Would you retype each record exactly as given?

Stored records
● ● ● ● ● ● ●
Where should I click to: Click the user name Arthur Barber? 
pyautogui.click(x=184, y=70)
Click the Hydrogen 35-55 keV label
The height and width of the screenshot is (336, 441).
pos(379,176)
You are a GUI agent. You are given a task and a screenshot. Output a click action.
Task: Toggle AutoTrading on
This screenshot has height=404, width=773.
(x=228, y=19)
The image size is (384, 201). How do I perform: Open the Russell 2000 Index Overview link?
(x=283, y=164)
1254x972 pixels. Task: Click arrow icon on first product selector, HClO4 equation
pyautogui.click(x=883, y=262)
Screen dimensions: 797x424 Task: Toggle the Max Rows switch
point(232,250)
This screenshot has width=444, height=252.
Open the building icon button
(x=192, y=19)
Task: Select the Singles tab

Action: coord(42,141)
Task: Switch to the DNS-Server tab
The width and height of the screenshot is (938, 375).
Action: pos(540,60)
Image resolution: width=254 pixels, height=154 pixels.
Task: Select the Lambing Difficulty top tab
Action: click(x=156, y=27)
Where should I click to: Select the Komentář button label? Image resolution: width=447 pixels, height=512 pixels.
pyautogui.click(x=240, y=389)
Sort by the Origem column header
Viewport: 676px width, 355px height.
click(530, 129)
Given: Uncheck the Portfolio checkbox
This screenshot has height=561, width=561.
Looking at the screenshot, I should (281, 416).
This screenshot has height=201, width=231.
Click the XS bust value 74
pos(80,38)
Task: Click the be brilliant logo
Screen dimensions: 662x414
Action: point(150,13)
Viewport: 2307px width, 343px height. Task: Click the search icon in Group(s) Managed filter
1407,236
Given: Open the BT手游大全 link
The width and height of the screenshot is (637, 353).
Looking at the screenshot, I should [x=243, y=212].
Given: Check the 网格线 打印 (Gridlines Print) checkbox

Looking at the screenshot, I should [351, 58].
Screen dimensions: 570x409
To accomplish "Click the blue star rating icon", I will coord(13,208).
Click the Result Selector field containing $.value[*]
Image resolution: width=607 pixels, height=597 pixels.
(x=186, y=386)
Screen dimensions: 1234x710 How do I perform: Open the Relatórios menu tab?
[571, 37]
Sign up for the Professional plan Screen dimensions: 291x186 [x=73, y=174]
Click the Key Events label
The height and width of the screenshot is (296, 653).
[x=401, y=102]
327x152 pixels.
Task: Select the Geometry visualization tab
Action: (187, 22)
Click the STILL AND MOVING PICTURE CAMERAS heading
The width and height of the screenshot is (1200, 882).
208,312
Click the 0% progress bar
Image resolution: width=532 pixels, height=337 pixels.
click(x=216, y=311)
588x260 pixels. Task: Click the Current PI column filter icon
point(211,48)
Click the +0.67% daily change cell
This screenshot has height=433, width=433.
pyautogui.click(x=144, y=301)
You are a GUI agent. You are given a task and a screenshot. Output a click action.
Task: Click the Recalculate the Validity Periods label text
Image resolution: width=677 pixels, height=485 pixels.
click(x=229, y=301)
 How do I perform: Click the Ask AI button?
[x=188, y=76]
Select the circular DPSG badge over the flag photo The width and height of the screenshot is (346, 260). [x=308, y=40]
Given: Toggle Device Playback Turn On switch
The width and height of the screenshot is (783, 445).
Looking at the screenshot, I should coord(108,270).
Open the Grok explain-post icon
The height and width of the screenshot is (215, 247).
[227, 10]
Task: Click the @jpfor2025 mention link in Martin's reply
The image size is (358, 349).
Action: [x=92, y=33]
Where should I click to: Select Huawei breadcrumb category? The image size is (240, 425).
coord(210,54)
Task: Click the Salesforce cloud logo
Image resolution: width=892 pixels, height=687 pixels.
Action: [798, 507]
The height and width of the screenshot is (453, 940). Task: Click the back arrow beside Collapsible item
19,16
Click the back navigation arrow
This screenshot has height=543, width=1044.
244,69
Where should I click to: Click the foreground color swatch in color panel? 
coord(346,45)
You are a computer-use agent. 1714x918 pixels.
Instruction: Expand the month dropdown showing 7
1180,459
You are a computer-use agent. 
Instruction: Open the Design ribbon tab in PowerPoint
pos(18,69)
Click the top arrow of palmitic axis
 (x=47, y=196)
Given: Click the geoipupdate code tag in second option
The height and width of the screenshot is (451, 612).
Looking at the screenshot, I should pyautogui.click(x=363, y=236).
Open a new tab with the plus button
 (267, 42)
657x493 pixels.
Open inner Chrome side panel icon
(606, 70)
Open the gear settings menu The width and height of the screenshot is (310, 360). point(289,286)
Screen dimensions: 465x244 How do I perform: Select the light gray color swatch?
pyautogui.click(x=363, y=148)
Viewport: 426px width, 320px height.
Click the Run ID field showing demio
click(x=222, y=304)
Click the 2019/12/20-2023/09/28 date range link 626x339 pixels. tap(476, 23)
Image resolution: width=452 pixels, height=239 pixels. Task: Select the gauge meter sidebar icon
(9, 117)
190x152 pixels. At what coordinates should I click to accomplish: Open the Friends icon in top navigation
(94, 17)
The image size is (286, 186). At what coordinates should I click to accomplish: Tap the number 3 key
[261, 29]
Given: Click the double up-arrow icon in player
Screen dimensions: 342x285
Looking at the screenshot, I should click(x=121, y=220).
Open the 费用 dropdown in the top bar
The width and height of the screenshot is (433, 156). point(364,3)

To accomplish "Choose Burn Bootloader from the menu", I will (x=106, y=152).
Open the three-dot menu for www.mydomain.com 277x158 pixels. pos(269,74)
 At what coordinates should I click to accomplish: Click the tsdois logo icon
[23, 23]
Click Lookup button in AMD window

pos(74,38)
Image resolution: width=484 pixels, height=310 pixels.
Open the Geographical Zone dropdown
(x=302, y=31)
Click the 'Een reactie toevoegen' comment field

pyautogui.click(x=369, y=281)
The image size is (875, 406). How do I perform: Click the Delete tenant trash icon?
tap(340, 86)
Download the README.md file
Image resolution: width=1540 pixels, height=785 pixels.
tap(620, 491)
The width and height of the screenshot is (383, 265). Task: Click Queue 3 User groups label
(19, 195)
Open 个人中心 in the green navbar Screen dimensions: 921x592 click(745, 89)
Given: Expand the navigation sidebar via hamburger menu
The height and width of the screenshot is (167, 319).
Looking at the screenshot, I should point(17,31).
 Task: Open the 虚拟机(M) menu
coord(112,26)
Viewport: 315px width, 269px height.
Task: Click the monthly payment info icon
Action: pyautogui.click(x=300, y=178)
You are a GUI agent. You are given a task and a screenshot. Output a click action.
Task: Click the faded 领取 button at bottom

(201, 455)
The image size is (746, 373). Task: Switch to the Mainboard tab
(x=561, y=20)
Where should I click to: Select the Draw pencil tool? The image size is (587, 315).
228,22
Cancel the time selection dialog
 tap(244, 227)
● ● ● ● ● ● ●
SOLUTION TO THIS PROBLEM:
Where should I click to: Click the user name Arthur Barber? 
pyautogui.click(x=184, y=70)
Click the Hydrogen 35-55 keV label
The height and width of the screenshot is (336, 441).
pos(379,176)
You are a GUI agent. You are given a task and a screenshot. Output a click action.
Task: Toggle AutoTrading on
This screenshot has height=404, width=773.
(x=228, y=19)
The image size is (384, 201). How do I perform: Open the Russell 2000 Index Overview link?
(x=283, y=164)
1254x972 pixels. Task: Click arrow icon on first product selector, HClO4 equation
pyautogui.click(x=883, y=262)
Screen dimensions: 797x424 Task: Toggle the Max Rows switch
point(232,250)
This screenshot has width=444, height=252.
Open the building icon button
(x=192, y=19)
Task: Select the Singles tab

Action: coord(42,141)
Task: Switch to the DNS-Server tab
The width and height of the screenshot is (938, 375).
Action: pos(540,60)
Image resolution: width=254 pixels, height=154 pixels.
Task: Select the Lambing Difficulty top tab
Action: click(x=156, y=27)
Where should I click to: Select the Komentář button label? Image resolution: width=447 pixels, height=512 pixels.
pyautogui.click(x=240, y=389)
Sort by the Origem column header
Viewport: 676px width, 355px height.
click(530, 129)
Given: Uncheck the Portfolio checkbox
This screenshot has height=561, width=561.
Looking at the screenshot, I should (281, 416).
This screenshot has height=201, width=231.
Click the XS bust value 74
pos(80,38)
Task: Click the be brilliant logo
Screen dimensions: 662x414
Action: point(150,13)
Viewport: 2307px width, 343px height. Task: Click the search icon in Group(s) Managed filter
1407,236
Given: Open the BT手游大全 link
The width and height of the screenshot is (637, 353).
Looking at the screenshot, I should [x=243, y=212].
Given: Check the 网格线 打印 (Gridlines Print) checkbox

Looking at the screenshot, I should [351, 58].
Screen dimensions: 570x409
To accomplish "Click the blue star rating icon", I will coord(13,208).
Click the Result Selector field containing $.value[*]
Image resolution: width=607 pixels, height=597 pixels.
(x=186, y=386)
Screen dimensions: 1234x710 How do I perform: Open the Relatórios menu tab?
[571, 37]
Sign up for the Professional plan Screen dimensions: 291x186 [x=73, y=174]
Click the Key Events label
The height and width of the screenshot is (296, 653).
[x=401, y=102]
327x152 pixels.
Task: Select the Geometry visualization tab
Action: (187, 22)
Click the STILL AND MOVING PICTURE CAMERAS heading
The width and height of the screenshot is (1200, 882).
208,312
Click the 0% progress bar
Image resolution: width=532 pixels, height=337 pixels.
click(x=216, y=311)
588x260 pixels. Task: Click the Current PI column filter icon
point(211,48)
Click the +0.67% daily change cell
This screenshot has height=433, width=433.
pyautogui.click(x=144, y=301)
You are a GUI agent. You are given a task and a screenshot. Output a click action.
Task: Click the Recalculate the Validity Periods label text
Image resolution: width=677 pixels, height=485 pixels.
click(x=229, y=301)
 How do I perform: Click the Ask AI button?
[x=188, y=76]
Select the circular DPSG badge over the flag photo The width and height of the screenshot is (346, 260). [x=308, y=40]
Given: Toggle Device Playback Turn On switch
The width and height of the screenshot is (783, 445).
Looking at the screenshot, I should coord(108,270).
Open the Grok explain-post icon
The height and width of the screenshot is (215, 247).
[227, 10]
Task: Click the @jpfor2025 mention link in Martin's reply
The image size is (358, 349).
Action: [x=92, y=33]
Where should I click to: Select Huawei breadcrumb category? The image size is (240, 425).
coord(210,54)
Task: Click the Salesforce cloud logo
Image resolution: width=892 pixels, height=687 pixels.
Action: [798, 507]
The height and width of the screenshot is (453, 940). Task: Click the back arrow beside Collapsible item
19,16
Click the back navigation arrow
This screenshot has height=543, width=1044.
244,69
Where should I click to: Click the foreground color swatch in color panel? 
coord(346,45)
You are a computer-use agent. 1714x918 pixels.
Instruction: Expand the month dropdown showing 7
1180,459
You are a computer-use agent. 
Instruction: Open the Design ribbon tab in PowerPoint
pos(18,69)
Click the top arrow of palmitic axis
 (x=47, y=196)
Given: Click the geoipupdate code tag in second option
The height and width of the screenshot is (451, 612).
Looking at the screenshot, I should pyautogui.click(x=363, y=236).
Open a new tab with the plus button
 (267, 42)
657x493 pixels.
Open inner Chrome side panel icon
(606, 70)
Open the gear settings menu The width and height of the screenshot is (310, 360). point(289,286)
Screen dimensions: 465x244 How do I perform: Select the light gray color swatch?
pyautogui.click(x=363, y=148)
Viewport: 426px width, 320px height.
Click the Run ID field showing demio
click(x=222, y=304)
Click the 2019/12/20-2023/09/28 date range link 626x339 pixels. tap(476, 23)
Image resolution: width=452 pixels, height=239 pixels. Task: Select the gauge meter sidebar icon
(9, 117)
190x152 pixels. At what coordinates should I click to accomplish: Open the Friends icon in top navigation
(94, 17)
The image size is (286, 186). At what coordinates should I click to accomplish: Tap the number 3 key
[261, 29]
Given: Click the double up-arrow icon in player
Screen dimensions: 342x285
Looking at the screenshot, I should click(x=121, y=220).
Open the 费用 dropdown in the top bar
The width and height of the screenshot is (433, 156). point(364,3)

To accomplish "Choose Burn Bootloader from the menu", I will (x=106, y=152).
Open the three-dot menu for www.mydomain.com 277x158 pixels. pos(269,74)
 At what coordinates should I click to accomplish: Click the tsdois logo icon
[23, 23]
Click Lookup button in AMD window

pos(74,38)
Image resolution: width=484 pixels, height=310 pixels.
Open the Geographical Zone dropdown
(x=302, y=31)
Click the 'Een reactie toevoegen' comment field

pyautogui.click(x=369, y=281)
The image size is (875, 406). How do I perform: Click the Delete tenant trash icon?
tap(340, 86)
Download the README.md file
Image resolution: width=1540 pixels, height=785 pixels.
tap(620, 491)
The width and height of the screenshot is (383, 265). Task: Click Queue 3 User groups label
(19, 195)
Open 个人中心 in the green navbar Screen dimensions: 921x592 click(745, 89)
Given: Expand the navigation sidebar via hamburger menu
The height and width of the screenshot is (167, 319).
Looking at the screenshot, I should point(17,31).
 Task: Open the 虚拟机(M) menu
coord(112,26)
Viewport: 315px width, 269px height.
Task: Click the monthly payment info icon
Action: pyautogui.click(x=300, y=178)
You are a GUI agent. You are given a task and a screenshot. Output a click action.
Task: Click the faded 领取 button at bottom

(201, 455)
The image size is (746, 373). Task: Switch to the Mainboard tab
(x=561, y=20)
Where should I click to: Select the Draw pencil tool? The image size is (587, 315).
228,22
Cancel the time selection dialog
 tap(244, 227)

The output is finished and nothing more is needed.